Hi,
On Aug 29, 2016, at 6:03 AM, David Lawrie david.dljunk@gmail.com wrote:
+static void char_device_name_length(IOHIDDeviceRef device, char *name, int max_length) +{
- CFStringRef str = copy_device_name(device);
- CFIndex len = CFStringGetLength(str);
- if (name)
name[0] = 0;
- if (max_length >= len)
- {
CFStringGetCString(str,name,max_length,kCFStringEncodingASCII);
CFRelease(str);
- }
- else
- {
CFStringRef substr = CFStringCreateWithSubstring(kCFAllocatorDefault, str, CFRangeMake(0, max_length));
CFRelease(str);
CFStringGetCString(substr,name,max_length,kCFStringEncodingASCII);
CFRelease(substr);
- }
+}
I realize you based this function on code from DInput. Unfortunately, that code is pretty badly broken. CFStringGetLength() returns the length of the string in UTF-16 code units, which is basically the same as WCHARs. It's not meaningful to compare that to a buffer size that's in ASCII chars.

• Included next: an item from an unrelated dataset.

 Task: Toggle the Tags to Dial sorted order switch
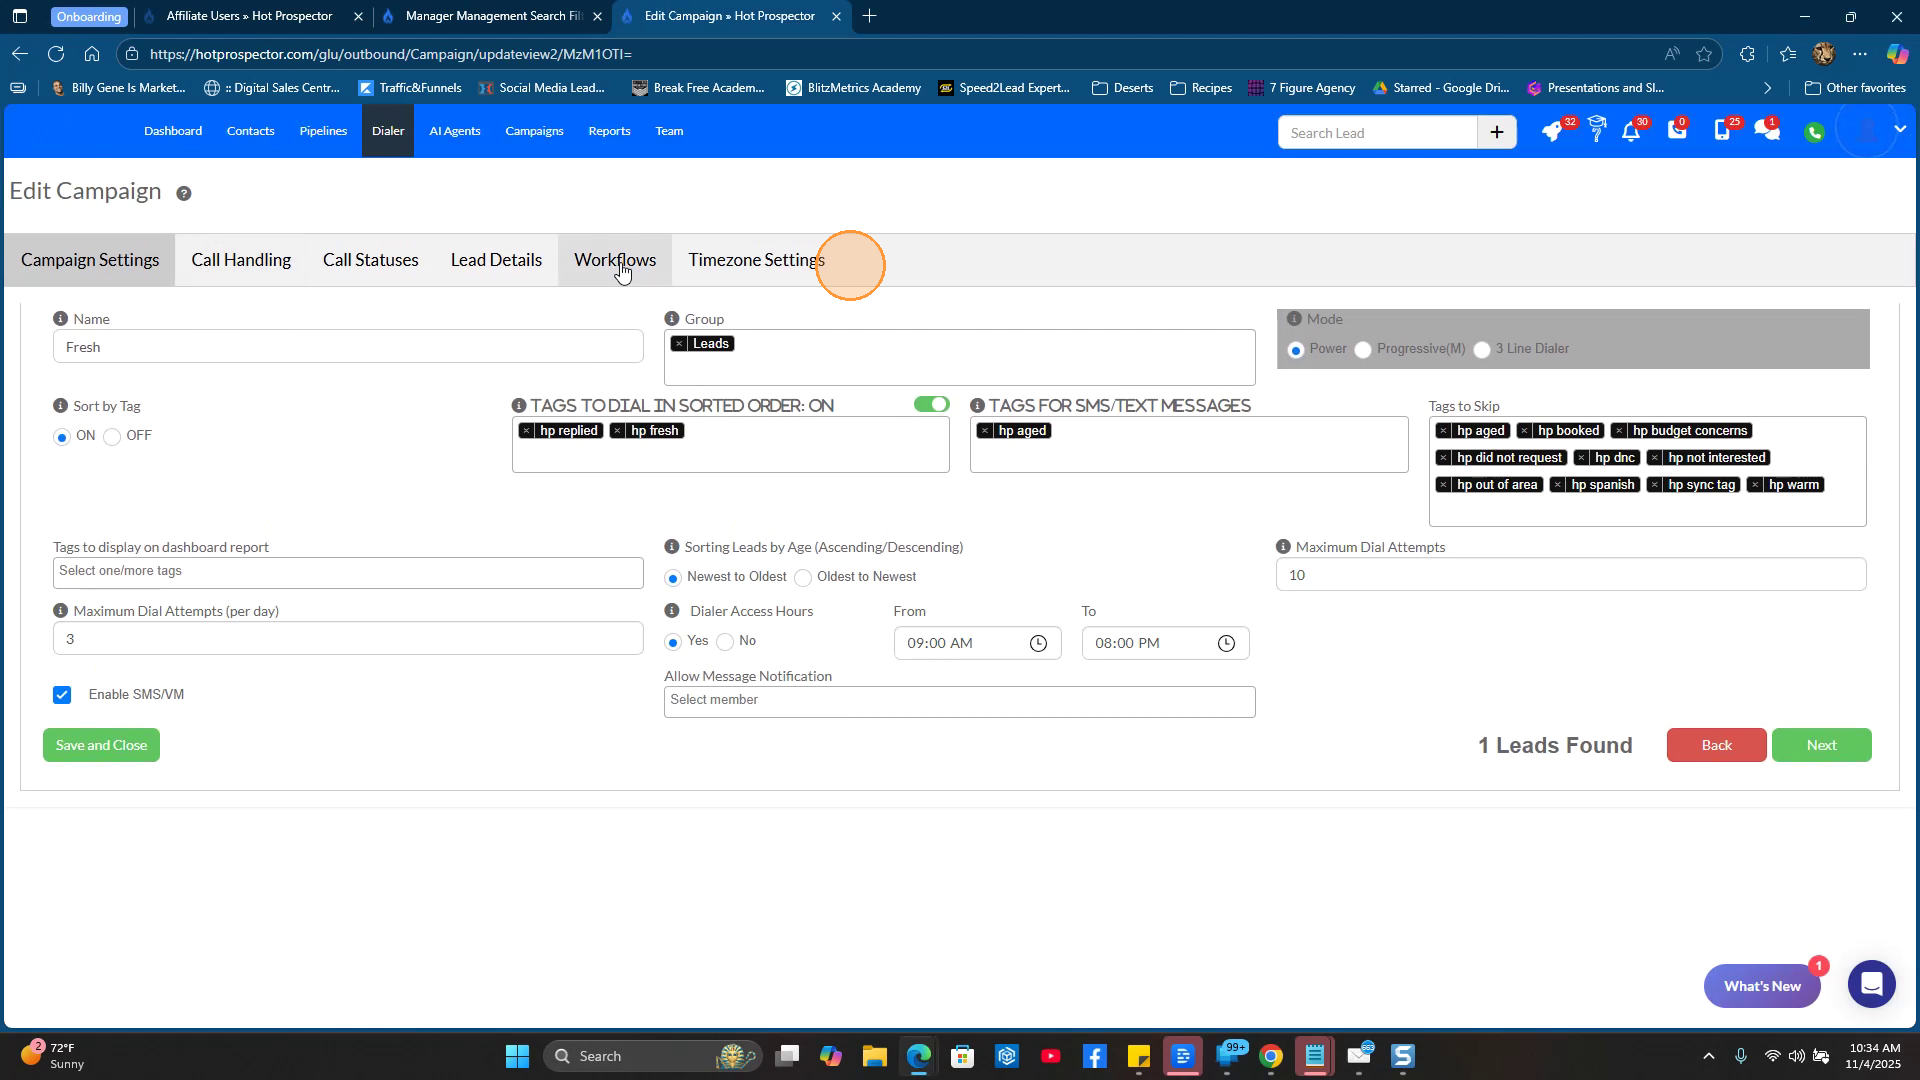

Using ASCII is wrong, too. If the name has any non-ASCII characters in it, the conversion will just fail. Second, it's potentially unnecessarily restrictive. Your device_disabled_registry() function, by virtue of using the "A" variant RegQueryValueEx(), uses the ANSI code page, not ASCII. The ANSI code page could maybe handle more names than ASCII would.
You could get a wide string and then use WideCharToMultiByte() to convert it to CP_ACP, but since you control all of the relevant code, it's just better to work with wide strings throughout. Change your device_disabled_registry() and get_config_key() functions to accept a wide string. Then, you can safely use CFStringGetLength() and CFStringGetCharacters() to acquire the WCHAR-based wide string from the CFString. You can just cast a WCHAR* to a UniChar*.